# PROBLEM REQUIREMENTS:
Pick every line out of the entries below that holds the string "status", and report them.

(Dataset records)
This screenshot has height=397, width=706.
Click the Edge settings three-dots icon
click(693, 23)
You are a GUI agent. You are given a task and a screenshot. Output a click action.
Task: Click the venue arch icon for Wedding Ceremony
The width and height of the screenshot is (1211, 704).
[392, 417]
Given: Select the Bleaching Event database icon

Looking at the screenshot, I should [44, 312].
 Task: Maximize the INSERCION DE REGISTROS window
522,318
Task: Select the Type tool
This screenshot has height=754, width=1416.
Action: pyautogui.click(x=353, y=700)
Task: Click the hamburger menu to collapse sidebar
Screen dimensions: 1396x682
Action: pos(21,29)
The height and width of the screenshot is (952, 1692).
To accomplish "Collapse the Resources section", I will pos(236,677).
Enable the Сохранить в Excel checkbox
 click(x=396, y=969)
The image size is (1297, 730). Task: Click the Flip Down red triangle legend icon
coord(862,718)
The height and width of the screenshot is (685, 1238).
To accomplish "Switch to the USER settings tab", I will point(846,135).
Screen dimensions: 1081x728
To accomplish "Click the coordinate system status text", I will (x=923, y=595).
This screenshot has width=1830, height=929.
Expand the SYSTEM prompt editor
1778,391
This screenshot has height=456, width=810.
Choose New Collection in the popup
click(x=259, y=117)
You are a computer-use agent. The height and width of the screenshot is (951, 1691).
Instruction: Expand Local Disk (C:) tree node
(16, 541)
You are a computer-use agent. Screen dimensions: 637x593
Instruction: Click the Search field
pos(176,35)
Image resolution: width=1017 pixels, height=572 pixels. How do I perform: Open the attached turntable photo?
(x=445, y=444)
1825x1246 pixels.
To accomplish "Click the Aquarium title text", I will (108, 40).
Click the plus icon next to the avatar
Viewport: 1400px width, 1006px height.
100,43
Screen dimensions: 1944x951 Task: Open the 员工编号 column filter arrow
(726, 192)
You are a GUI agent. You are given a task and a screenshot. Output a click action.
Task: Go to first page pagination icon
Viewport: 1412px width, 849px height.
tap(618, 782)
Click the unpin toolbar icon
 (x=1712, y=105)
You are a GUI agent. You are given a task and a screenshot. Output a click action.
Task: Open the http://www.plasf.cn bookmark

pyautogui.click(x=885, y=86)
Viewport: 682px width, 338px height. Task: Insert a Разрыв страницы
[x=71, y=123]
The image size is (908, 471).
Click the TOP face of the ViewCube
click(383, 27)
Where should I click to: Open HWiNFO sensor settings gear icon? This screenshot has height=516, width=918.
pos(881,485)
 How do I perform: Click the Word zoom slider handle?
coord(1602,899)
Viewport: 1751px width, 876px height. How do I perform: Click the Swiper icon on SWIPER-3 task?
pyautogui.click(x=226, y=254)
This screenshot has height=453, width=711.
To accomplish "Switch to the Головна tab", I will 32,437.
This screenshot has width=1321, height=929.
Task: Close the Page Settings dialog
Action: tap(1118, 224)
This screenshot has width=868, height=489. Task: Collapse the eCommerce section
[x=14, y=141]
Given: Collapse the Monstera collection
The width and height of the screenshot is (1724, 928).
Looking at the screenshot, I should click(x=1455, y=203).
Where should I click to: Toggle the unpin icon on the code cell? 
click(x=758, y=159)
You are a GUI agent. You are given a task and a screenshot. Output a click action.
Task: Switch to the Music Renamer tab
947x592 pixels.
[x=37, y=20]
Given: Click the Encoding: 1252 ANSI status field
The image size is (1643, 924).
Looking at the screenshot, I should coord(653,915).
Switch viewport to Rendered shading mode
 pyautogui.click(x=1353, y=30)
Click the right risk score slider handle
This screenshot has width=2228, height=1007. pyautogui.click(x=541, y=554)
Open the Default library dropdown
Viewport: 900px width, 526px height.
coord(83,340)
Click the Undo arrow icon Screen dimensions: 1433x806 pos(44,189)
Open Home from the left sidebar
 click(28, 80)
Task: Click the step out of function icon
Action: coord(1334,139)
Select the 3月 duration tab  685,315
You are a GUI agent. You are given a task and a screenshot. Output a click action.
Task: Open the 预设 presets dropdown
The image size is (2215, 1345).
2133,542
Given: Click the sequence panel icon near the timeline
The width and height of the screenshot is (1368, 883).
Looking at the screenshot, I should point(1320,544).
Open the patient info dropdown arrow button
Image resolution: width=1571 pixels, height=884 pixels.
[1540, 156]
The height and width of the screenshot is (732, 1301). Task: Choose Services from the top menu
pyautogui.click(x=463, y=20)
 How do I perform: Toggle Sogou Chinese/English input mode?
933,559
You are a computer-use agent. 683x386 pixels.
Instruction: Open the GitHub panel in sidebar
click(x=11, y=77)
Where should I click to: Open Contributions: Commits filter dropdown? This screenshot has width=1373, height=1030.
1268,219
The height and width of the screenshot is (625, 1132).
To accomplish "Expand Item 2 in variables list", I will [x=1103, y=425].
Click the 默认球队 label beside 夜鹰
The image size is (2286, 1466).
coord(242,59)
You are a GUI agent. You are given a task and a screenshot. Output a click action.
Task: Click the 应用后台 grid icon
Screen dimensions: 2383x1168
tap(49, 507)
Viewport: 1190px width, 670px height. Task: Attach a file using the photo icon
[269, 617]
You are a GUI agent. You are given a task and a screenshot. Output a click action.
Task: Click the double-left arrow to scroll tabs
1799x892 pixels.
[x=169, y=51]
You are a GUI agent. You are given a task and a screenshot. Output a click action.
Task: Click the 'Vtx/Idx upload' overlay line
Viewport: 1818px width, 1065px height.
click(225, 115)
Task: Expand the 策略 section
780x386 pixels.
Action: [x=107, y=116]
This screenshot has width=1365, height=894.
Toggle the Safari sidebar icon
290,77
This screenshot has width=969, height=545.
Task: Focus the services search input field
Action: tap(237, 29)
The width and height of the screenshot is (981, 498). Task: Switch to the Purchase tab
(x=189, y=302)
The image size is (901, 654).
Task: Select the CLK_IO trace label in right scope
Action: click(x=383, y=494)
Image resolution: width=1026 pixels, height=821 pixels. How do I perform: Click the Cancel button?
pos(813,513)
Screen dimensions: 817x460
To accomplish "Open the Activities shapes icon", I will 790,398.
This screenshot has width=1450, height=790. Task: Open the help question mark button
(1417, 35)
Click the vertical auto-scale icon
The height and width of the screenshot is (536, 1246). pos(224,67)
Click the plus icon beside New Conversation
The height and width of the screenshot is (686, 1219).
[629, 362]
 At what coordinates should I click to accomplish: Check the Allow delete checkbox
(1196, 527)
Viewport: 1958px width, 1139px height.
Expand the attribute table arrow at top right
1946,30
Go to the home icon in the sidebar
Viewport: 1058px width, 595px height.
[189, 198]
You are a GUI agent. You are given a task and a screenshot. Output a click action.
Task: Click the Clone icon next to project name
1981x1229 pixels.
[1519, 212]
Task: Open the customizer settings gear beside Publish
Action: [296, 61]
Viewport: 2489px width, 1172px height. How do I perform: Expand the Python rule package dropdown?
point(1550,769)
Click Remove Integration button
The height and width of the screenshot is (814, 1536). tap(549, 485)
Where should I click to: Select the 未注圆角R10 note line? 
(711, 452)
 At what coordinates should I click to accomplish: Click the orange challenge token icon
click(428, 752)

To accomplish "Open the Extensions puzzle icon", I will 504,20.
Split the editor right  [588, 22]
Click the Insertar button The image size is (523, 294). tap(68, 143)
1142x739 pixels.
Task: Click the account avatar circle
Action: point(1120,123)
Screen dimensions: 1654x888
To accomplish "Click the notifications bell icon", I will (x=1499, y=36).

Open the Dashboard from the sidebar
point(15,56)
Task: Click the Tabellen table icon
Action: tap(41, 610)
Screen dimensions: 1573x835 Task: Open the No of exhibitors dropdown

# RESPONSE TO THE TASK:
To accomplish "Click the coordinate system status text", I will (x=923, y=595).
Given: Click the Encoding: 1252 ANSI status field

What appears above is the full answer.